Tuesday, September 20, 2011

14. ARE WE NOW LOWERING THE BAR and SACRIFICING LESS?

The First Presidency and Quorum of the Twelve Apostles recently approved changes in the policies regarding length of senior missionary service and missionary housing to encourage more couples to serve full-time missions and to improve their missionary experience.The new senior missionary policy comes as the church watches its missionary ranks thin from a high of 61,638 volunteers in 2002 to 52,483 in 2010.

As of September 1, 2011,
  • couples may choose how long they would like to serve... including just 6 months even if you choose to go to a foreign country.
  •  Missions, temples, or area administration offices now will locate and secure appropriate housing and pay all housing costs (including rent, utilities, and furnishings). Missionary couples will then reimburse some or all of those housing costs up to the cap.
  • Missionaries from the United States, Canada, western Europe, Japan, and Australia will be expected to reimburse the cost of housing up to the cap, while those from all other countries will be expected to reimburse the costs up to but not to exceed $1,400 a month. Couples will continue to pay for food and other personal expenses.
Joseph Smith taught: "a religion that does not require the sacrifice of all things never has power sufficient to produce the faith necessary unto life and salvation; for, from the first existence of man, the faith necessary unto the enjoyment of life and salvation never could be obtained without the sacrifice of all earthly things." (Lectures on Faith, 6th lecture, paragraph 7)

3 comments:

Unknown said...

"Are we now lowering the bar and sacrificing less?"

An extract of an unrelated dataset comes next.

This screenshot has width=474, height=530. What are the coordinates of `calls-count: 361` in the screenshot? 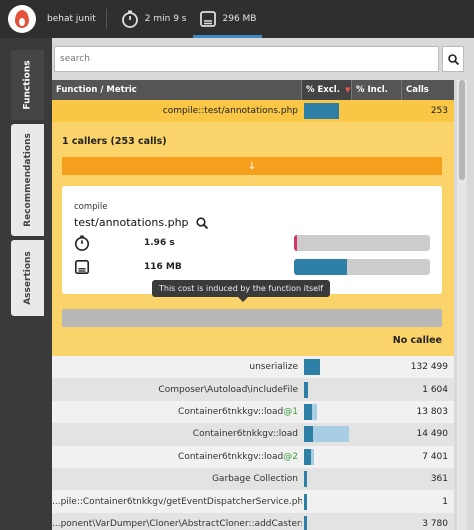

Two thoughts. First, to quote Mystery Men's 'The Shoveler'..."What do you mean *we*? I was standing right here."

Second, I don't see how this policy change represents anything other than what it is...a change in policy; which is to say "the church" had no more "power sufficient to produce the faith necessary unto life and salvation" before this announcement than it did after, since pay-your-own-way free labor for the church cloaked as "the senior missionary program" isn't the kind of sacrifice Joseph was really talking about in his Lectures on Faith. So I doubt any bars have really been lowered as a result.

Thanks for your post on this. I always enjoy reading your blog.

Anonymous said...

I don't know how to respond to this. My spouse and I are senior citizens who have worked very hard all our lives but will never have enough money to retire. We couldn't serve a mission, however much we would like to. There will never be that kind of money. Few would believe that we have been frugal and hard working, because we don't have anything to 'show' for it. But we have. We have lived simply and modestly and gone without many things. We chose something else as our 'mission'. We will never be asked to speak in church about it. In fact, even though we say very little to nothing about our 'mission', many people are uncomfortable with the way in which we have chosen to serve. (No, it doesn't break any commandments of any kind, in fact, it is in strict obedience to many commandments). But it is 'different'. There is no 'program' for it.
I refuse to believe that those of us who can't serve senior missions (both of us served missions as pre-married singles, and we worked hard to pay for them, too) are not sacrificing enough. I suppose it doesn't really matter to us what policy changes there are, since we can't do it anyway. The kind of wealth required to stop working and go on a mission is something we cannot comprehend. It isn't easy not to be able to retire. We are semi-retired when many of our friends are fully retired, because our pensions/savings weren't high enough for sustenance. We just pray that the health of our main bread winner holds out long enough, because there can never be a full retirement.

So. A person can't give what he/she does not have.

Anonymous said...

Interesting thoughts.

I've been struggling with Missionary policy for a while now. When my husband served his mission, he had to dip deeply into his savings in order to just get enough food to survive in Korea, while his brother had a maid and cook and laundry woman and ate like a king in Trinidad. I'm just glad that he had savings to use to help feed himself. And now, my ward members are asked to feed the missionaries dinner every day . . . which is wonderful. But the missionaries shared once in Ward Council (which was then passed on in Relief Society, along with their dinner calendar) that as they get close to the end of the month, they're hungry. And food here isn't that expensive. And it was only recently that they were given enough miles each month to not have to spend days on their bikes, riding 30-40 miles each day.

I don't understand why policy is set to create more hardship. Which battles do they really want the missionaries to be fighting? It's like having a dishwasher and washing machine in the house, but not using them. Those are the two biggest time savers in a housewife's life . . . and choosing to do that work instead means that she has less time to study scripture, to serve her neighbor, to live the will of God.

The thing that makes it hardest, though, is seeing the profligate spending of the corporate church on things like that mall in SLC, and then knowing that our missionaries here, who work hard and love the Lord, and have paid their way, are hungry at the end of the month, despite the members feeding them.